▸ Problem statement
Please repeat the listing below word for word, from the line with "Medi ambient (685, 1806)" to the line with "Svenska (615, 2351)", both lines included and nothing else.

###

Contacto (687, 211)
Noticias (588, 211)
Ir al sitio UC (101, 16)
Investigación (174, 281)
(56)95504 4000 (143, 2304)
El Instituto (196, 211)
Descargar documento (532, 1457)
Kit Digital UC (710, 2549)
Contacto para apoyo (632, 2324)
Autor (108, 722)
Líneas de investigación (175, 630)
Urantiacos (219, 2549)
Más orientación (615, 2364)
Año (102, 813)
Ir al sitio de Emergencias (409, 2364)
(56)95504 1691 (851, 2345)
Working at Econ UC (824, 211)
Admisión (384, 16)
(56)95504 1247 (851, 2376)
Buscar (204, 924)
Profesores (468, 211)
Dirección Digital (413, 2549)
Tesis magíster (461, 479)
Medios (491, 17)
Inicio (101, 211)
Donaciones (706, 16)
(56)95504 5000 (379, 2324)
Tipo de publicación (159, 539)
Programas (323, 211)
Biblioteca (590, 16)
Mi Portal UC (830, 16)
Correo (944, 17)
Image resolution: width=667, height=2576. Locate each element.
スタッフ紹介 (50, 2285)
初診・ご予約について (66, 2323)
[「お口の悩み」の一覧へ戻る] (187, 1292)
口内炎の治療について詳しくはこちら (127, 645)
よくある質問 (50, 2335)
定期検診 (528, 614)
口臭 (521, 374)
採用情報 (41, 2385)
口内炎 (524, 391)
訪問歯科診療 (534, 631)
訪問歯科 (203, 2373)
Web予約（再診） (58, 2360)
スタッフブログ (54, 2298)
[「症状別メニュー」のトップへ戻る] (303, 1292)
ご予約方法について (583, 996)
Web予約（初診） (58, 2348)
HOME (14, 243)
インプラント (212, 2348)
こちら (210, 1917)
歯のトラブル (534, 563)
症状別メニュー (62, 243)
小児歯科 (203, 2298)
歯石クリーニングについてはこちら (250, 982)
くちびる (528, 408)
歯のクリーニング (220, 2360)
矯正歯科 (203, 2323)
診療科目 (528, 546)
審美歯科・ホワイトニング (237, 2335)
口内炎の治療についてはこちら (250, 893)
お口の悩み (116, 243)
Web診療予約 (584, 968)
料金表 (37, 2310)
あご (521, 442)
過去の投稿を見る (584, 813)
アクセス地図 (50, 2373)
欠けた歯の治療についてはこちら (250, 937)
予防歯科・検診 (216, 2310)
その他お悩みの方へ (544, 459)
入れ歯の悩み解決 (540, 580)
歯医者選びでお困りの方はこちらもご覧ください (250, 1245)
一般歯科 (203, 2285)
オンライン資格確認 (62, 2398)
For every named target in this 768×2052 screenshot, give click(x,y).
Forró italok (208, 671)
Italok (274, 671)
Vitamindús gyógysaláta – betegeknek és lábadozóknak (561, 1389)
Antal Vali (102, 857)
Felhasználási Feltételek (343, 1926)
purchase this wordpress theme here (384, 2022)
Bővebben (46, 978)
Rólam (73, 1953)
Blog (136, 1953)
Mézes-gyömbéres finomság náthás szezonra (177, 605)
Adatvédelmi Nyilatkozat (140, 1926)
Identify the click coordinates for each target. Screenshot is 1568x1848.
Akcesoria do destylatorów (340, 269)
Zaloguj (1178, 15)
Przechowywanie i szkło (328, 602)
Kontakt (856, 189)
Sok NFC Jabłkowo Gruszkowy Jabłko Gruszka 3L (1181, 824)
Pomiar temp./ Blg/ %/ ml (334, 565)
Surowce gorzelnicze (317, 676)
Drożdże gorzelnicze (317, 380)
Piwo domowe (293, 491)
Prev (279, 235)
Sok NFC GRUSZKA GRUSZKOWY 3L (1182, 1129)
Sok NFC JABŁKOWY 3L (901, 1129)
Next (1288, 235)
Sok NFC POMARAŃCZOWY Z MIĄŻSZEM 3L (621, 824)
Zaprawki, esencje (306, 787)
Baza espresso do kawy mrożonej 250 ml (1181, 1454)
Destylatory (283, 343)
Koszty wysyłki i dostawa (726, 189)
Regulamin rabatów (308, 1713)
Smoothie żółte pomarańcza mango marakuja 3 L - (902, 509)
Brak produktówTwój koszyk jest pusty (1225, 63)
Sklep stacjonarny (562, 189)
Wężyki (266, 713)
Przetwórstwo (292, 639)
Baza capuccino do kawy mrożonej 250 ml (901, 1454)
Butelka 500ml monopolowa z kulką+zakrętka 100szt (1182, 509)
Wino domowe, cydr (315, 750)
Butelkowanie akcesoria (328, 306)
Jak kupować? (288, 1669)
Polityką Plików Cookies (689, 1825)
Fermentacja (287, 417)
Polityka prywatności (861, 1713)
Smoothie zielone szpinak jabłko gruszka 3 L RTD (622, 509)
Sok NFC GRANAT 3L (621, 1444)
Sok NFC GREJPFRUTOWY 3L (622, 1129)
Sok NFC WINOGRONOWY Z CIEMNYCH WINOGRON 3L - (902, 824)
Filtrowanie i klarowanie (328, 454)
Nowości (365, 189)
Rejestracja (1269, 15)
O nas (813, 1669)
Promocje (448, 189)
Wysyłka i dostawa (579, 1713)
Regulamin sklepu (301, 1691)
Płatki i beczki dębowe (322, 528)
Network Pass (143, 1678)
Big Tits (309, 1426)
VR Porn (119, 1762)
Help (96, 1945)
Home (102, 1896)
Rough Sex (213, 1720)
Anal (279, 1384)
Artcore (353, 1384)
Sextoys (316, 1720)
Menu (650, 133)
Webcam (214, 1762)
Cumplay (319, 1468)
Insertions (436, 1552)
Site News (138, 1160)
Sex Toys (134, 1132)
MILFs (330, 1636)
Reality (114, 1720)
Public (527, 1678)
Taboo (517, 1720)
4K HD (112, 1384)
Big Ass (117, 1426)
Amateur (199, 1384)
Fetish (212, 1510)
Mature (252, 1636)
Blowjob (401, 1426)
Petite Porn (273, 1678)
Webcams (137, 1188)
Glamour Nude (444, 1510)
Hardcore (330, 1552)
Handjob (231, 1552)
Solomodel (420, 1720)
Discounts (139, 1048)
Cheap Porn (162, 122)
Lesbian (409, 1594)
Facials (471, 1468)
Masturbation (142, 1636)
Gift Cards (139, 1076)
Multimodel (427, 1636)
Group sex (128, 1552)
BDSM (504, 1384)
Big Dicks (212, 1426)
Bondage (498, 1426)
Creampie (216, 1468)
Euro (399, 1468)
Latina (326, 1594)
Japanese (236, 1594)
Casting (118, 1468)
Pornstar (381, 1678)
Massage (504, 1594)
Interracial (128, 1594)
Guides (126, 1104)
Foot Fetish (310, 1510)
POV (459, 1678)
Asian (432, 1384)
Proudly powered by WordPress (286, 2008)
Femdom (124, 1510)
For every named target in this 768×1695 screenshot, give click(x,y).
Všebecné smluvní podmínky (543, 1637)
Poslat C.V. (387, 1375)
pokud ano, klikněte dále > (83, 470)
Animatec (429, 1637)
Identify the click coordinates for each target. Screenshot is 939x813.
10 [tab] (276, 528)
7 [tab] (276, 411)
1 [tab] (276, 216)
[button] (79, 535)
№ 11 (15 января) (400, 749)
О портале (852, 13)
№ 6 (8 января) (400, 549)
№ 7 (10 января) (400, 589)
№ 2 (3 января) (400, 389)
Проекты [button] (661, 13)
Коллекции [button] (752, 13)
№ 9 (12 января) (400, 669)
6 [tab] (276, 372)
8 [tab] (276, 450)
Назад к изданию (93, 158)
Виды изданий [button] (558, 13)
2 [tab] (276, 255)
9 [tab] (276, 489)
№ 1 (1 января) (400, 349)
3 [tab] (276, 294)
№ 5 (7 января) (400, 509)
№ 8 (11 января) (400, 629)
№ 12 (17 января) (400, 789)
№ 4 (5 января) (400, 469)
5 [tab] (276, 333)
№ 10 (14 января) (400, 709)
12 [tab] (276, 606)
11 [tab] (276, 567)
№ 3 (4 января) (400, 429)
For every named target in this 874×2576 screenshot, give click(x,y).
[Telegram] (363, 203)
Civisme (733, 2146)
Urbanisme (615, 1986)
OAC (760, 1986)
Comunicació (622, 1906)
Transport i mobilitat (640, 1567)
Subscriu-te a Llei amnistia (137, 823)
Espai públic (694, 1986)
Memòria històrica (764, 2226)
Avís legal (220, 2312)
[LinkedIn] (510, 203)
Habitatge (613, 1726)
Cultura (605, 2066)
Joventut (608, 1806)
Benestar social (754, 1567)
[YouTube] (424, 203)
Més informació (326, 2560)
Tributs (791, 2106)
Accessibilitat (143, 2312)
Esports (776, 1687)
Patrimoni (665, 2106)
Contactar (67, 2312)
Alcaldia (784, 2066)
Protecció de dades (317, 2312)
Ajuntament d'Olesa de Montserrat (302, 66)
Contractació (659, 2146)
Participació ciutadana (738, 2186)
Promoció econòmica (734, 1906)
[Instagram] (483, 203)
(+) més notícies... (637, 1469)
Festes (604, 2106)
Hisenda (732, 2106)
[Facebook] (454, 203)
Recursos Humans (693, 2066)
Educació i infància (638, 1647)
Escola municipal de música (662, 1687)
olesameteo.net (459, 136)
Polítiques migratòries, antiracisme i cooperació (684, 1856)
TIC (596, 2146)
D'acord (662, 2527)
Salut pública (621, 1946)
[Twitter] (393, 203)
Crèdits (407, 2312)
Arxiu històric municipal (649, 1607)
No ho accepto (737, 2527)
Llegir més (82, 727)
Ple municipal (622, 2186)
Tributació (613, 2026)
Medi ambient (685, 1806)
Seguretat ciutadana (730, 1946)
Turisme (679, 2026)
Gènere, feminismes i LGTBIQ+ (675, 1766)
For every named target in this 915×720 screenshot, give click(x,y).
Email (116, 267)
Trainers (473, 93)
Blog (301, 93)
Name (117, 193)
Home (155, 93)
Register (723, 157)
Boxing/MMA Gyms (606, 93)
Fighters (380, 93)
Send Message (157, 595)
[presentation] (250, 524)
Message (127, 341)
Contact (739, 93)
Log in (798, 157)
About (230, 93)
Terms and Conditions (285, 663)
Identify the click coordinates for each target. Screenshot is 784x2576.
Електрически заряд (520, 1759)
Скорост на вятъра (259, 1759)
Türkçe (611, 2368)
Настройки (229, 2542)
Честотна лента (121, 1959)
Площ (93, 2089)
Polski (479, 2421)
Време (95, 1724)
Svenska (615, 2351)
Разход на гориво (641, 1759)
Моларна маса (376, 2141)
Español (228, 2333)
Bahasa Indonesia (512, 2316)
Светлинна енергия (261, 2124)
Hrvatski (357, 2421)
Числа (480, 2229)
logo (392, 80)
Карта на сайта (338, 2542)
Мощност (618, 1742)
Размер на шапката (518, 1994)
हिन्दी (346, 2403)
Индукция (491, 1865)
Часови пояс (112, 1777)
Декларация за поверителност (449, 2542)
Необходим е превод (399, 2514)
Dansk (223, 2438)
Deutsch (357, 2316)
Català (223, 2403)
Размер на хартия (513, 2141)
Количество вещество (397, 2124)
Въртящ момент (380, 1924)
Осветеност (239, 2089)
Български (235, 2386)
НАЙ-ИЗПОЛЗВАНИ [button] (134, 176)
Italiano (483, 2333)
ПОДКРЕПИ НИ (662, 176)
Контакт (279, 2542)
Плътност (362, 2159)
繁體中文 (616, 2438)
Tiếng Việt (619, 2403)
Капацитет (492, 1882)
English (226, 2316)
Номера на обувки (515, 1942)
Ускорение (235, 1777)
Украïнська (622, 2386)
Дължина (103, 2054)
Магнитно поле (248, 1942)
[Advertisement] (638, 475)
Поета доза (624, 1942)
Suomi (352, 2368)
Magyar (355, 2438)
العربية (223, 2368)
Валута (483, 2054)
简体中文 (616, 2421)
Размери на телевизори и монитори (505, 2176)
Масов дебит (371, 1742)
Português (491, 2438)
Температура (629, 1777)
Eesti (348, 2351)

###

▸ Complete output
Medi ambient (685, 1806)
Seguretat ciutadana (730, 1946)
Turisme (679, 2026)
Gènere, feminismes i LGTBIQ+ (675, 1766)
For every named target in this 915×720 screenshot, give click(x,y).
Email (116, 267)
Trainers (473, 93)
Blog (301, 93)
Name (117, 193)
Home (155, 93)
Register (723, 157)
Boxing/MMA Gyms (606, 93)
Fighters (380, 93)
Send Message (157, 595)
[presentation] (250, 524)
Message (127, 341)
Contact (739, 93)
Log in (798, 157)
About (230, 93)
Terms and Conditions (285, 663)
Identify the click coordinates for each target. Screenshot is 784x2576.
Електрически заряд (520, 1759)
Скорост на вятъра (259, 1759)
Türkçe (611, 2368)
Настройки (229, 2542)
Честотна лента (121, 1959)
Площ (93, 2089)
Polski (479, 2421)
Време (95, 1724)
Svenska (615, 2351)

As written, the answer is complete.